But the jury is still out on whether either has been achieved.

The BC Liberal government deserves credit for tackling the perennially controversial issue of liquor policy reform over the past three years. Some changes instituted April 1 should further modernize B.C.’s liquor laws. However, there’s little applause for one of the government’s most controversial changes: allowing grocery stores to sell alcohol. The Liberal government claims to support the idea of opening up the market to more free enterprise, but its implementation of what is standard operating procedure in the United States and many other countries is shaping up to be so restrictive as to render the prospect of clearing space on shelves or setting up a liquor store within a grocery store onerous at best and economically negative at worst.

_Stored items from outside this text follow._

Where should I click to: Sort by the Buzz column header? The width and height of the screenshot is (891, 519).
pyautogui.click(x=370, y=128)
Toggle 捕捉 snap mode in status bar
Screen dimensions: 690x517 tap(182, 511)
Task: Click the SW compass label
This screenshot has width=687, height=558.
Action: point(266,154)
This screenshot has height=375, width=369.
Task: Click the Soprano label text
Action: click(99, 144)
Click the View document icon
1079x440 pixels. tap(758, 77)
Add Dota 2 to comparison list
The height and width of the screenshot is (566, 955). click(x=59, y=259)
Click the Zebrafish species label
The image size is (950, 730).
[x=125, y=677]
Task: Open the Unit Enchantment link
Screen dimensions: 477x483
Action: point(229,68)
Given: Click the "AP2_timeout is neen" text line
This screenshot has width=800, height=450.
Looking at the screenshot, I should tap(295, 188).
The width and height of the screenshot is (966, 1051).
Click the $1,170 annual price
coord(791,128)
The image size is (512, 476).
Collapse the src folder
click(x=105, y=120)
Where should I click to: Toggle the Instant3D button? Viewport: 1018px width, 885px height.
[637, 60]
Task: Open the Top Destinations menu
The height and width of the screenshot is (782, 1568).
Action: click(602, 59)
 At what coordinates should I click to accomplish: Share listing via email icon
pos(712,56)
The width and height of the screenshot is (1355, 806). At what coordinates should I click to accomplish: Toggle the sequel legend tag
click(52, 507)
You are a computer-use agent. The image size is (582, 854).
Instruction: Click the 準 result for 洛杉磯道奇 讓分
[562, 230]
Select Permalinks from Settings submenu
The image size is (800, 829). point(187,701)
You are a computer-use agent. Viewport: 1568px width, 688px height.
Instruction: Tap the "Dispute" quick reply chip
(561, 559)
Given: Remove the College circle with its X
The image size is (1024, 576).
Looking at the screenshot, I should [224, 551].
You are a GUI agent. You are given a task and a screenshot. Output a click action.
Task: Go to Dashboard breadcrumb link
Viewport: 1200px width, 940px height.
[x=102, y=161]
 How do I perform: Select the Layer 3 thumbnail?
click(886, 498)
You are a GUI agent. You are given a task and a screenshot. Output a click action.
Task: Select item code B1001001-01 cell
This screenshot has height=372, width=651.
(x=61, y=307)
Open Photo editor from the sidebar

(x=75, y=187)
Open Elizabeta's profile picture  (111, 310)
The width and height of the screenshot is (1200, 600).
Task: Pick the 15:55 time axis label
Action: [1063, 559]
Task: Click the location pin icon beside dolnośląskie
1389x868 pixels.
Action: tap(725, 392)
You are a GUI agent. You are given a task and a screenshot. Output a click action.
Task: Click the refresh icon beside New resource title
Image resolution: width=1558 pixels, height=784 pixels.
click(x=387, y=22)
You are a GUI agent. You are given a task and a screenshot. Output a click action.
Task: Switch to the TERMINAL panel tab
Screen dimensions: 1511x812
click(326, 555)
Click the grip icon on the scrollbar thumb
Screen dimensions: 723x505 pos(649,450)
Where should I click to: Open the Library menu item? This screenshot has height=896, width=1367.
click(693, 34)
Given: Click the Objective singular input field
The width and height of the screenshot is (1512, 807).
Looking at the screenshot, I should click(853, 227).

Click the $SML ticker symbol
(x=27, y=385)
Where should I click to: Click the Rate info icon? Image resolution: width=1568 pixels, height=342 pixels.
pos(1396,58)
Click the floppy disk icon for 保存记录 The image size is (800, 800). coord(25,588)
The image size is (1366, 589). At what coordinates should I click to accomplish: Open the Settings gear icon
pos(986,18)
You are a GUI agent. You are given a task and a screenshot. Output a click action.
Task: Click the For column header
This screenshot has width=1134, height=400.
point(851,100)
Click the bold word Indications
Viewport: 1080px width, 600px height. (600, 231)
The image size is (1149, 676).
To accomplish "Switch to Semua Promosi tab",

It has also failed to ensure that the province’s liquor retailing playing field is really level. For example, B.C.’s original independent wine stores will continue to be prohibited from selling beer and spirits, restaurants must still buy exclusively from government liquor stores, and, under a deal negotiated with the BC Government and Service Employees’ Union, at least 185 of the government’s 196 liquor stores will remain open until March 2019, regardless of whether their operations are profitable under the BC Liquor Distribution Branch’s new system of separate wholesale and retail divisions. In the private sector, profitability is a prerequisite to long-term survival.

Meanwhile down at the bottom line, key questions remain. They include: will B.C. consumers get a better deal in alcohol pricing and selection? and will the new rules give businesses more freedom to compete in the province’s traditionally conservative and tightly controlled liquor sales market?

The answer to both at this point is no.